== Given entries ==

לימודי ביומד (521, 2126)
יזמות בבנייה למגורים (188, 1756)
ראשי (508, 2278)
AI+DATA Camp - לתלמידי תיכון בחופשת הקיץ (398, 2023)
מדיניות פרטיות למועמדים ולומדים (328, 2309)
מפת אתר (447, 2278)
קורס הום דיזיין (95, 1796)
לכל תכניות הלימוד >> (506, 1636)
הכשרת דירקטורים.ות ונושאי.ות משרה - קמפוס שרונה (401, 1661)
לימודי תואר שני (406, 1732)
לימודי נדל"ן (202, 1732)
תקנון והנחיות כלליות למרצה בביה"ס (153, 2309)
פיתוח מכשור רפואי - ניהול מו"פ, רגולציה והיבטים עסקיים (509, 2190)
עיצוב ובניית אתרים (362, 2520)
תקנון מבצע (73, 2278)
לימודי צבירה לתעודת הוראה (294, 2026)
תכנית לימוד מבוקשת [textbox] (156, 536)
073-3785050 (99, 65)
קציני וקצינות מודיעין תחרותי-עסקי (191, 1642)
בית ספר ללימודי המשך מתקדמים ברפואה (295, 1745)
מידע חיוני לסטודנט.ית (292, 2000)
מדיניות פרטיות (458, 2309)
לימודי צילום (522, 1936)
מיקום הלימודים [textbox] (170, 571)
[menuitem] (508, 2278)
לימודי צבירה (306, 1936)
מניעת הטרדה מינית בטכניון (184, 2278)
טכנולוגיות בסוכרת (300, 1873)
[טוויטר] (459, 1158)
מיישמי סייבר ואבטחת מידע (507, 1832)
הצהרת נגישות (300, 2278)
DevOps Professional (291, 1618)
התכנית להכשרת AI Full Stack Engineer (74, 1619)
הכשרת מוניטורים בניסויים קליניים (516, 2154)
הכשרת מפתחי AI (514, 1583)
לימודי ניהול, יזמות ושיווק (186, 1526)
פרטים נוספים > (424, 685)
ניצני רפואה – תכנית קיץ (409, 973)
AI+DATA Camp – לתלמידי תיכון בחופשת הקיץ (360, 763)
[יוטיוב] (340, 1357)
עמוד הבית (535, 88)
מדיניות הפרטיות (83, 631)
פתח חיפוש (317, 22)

===

Retype every line of the data, keeping each one exactly as it is.

**Output for this task:**
לימודי ביומד (521, 2126)
יזמות בבנייה למגורים (188, 1756)
ראשי (508, 2278)
AI+DATA Camp - לתלמידי תיכון בחופשת הקיץ (398, 2023)
מדיניות פרטיות למועמדים ולומדים (328, 2309)
מפת אתר (447, 2278)
קורס הום דיזיין (95, 1796)
לכל תכניות הלימוד >> (506, 1636)
הכשרת דירקטורים.ות ונושאי.ות משרה - קמפוס שרונה (401, 1661)
לימודי תואר שני (406, 1732)
לימודי נדל"ן (202, 1732)
תקנון והנחיות כלליות למרצה בביה"ס (153, 2309)
פיתוח מכשור רפואי - ניהול מו"פ, רגולציה והיבטים עסקיים (509, 2190)
עיצוב ובניית אתרים (362, 2520)
תקנון מבצע (73, 2278)
לימודי צבירה לתעודת הוראה (294, 2026)
תכנית לימוד מבוקשת [textbox] (156, 536)
073-3785050 (99, 65)
קציני וקצינות מודיעין תחרותי-עסקי (191, 1642)
בית ספר ללימודי המשך מתקדמים ברפואה (295, 1745)
מידע חיוני לסטודנט.ית (292, 2000)
מדיניות פרטיות (458, 2309)
לימודי צילום (522, 1936)
מיקום הלימודים [textbox] (170, 571)
[menuitem] (508, 2278)
לימודי צבירה (306, 1936)
מניעת הטרדה מינית בטכניון (184, 2278)
טכנולוגיות בסוכרת (300, 1873)
[טוויטר] (459, 1158)
מיישמי סייבר ואבטחת מידע (507, 1832)
הצהרת נגישות (300, 2278)
DevOps Professional (291, 1618)
התכנית להכשרת AI Full Stack Engineer (74, 1619)
הכשרת מוניטורים בניסויים קליניים (516, 2154)
הכשרת מפתחי AI (514, 1583)
לימודי ניהול, יזמות ושיווק (186, 1526)
פרטים נוספים > (424, 685)
ניצני רפואה – תכנית קיץ (409, 973)
AI+DATA Camp – לתלמידי תיכון בחופשת הקיץ (360, 763)
[יוטיוב] (340, 1357)
עמוד הבית (535, 88)
מדיניות הפרטיות (83, 631)
פתח חיפוש (317, 22)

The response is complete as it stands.